Long before green houses or refrigerators, ancient Koreans had stored batches of kimchi underground to last them through the freezing cold up until spring time. However, over the years, this annual event of "kimjang" has begun to lose its place in the Korean culture.
A recent survey has found that the percentage of Korean women in their twenties who actually do "kimjang" these days, doesn't even amount to a third of their mother's generation.
The Capital Seoul last month conducted a phone survey on 500 housewives asking whether they planned to do "kimjang" this year. The results showed a stark contrast between those in their twenties and fifties by almost 54 percent.
Instead of going through the hassle of "kimjang" many housewives had alternatives like asking for kimchi from relatives or making small amounts of kimchi now and then or buying it ready-made.
According to industry observers, people nowadays are just too busy or can't be bothered to go through the ordeal. Especially when kimchi is available in supermarkets and greenhouses provide fresh vegetables all year round. But another reason is a newly developed creation called the "kimchi refrigerator" which guarantees freshness for up to four months all the more reason for people not to find the need for "kimjang." By the end of this year, as many as 1.1 million kimchi refrigerators are expected to be sold meaning one out of five Korean households will own one of them.

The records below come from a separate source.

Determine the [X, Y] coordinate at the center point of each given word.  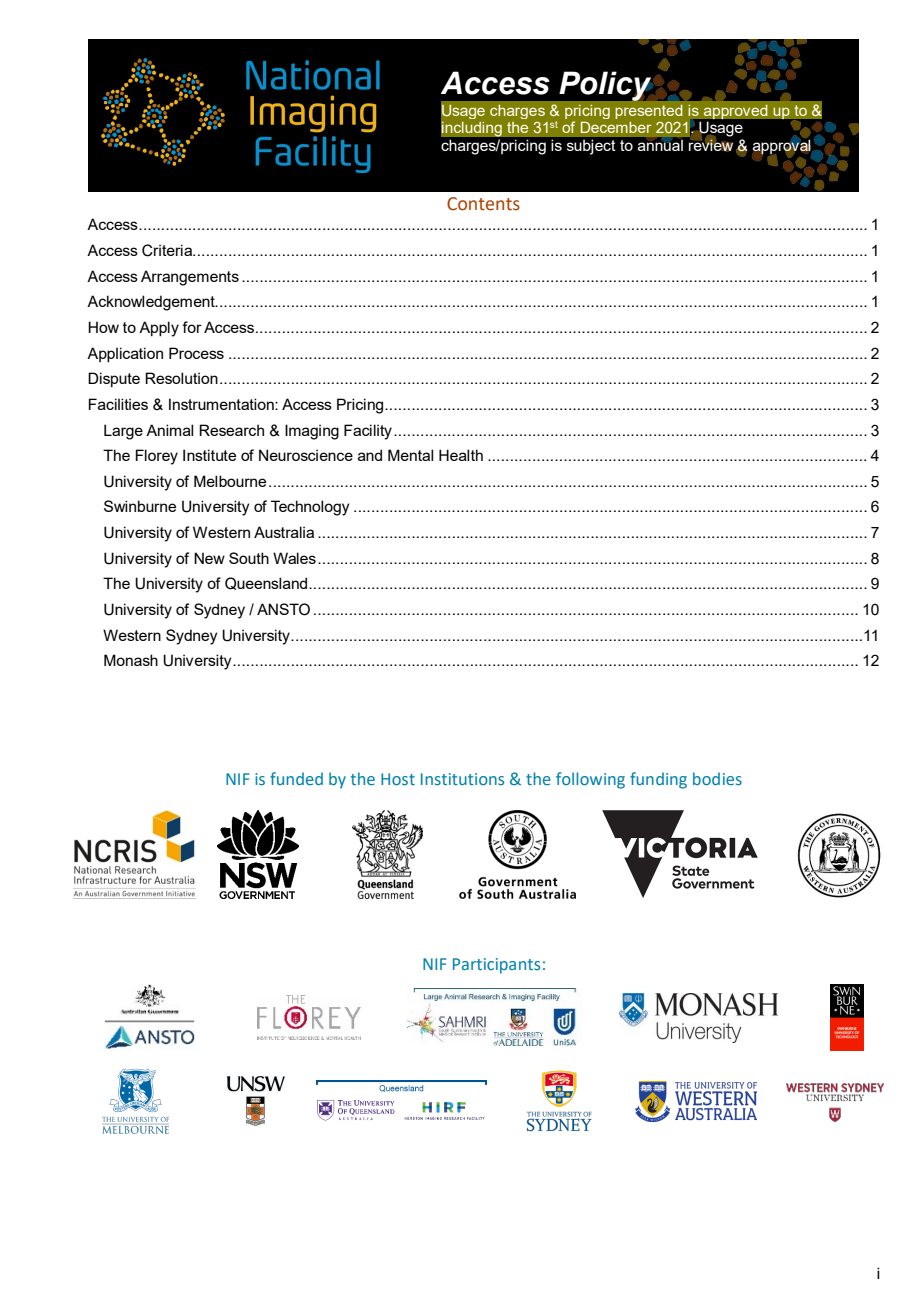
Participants [496, 966]
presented [649, 112]
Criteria [168, 250]
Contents [483, 204]
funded [296, 778]
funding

The meaning of "kimjang," historians explain goes beyond the process of making massive piles of kimchi for winter provisions. In the beginning it had meant exchanging labor between neighbors. And within the family, a mother passing down to her daughter one's devotion to creating the perfect taste. And those who stick to "kimjang" say it is these age-old traditions that Koreans should learn to preserve and pass down to future generations.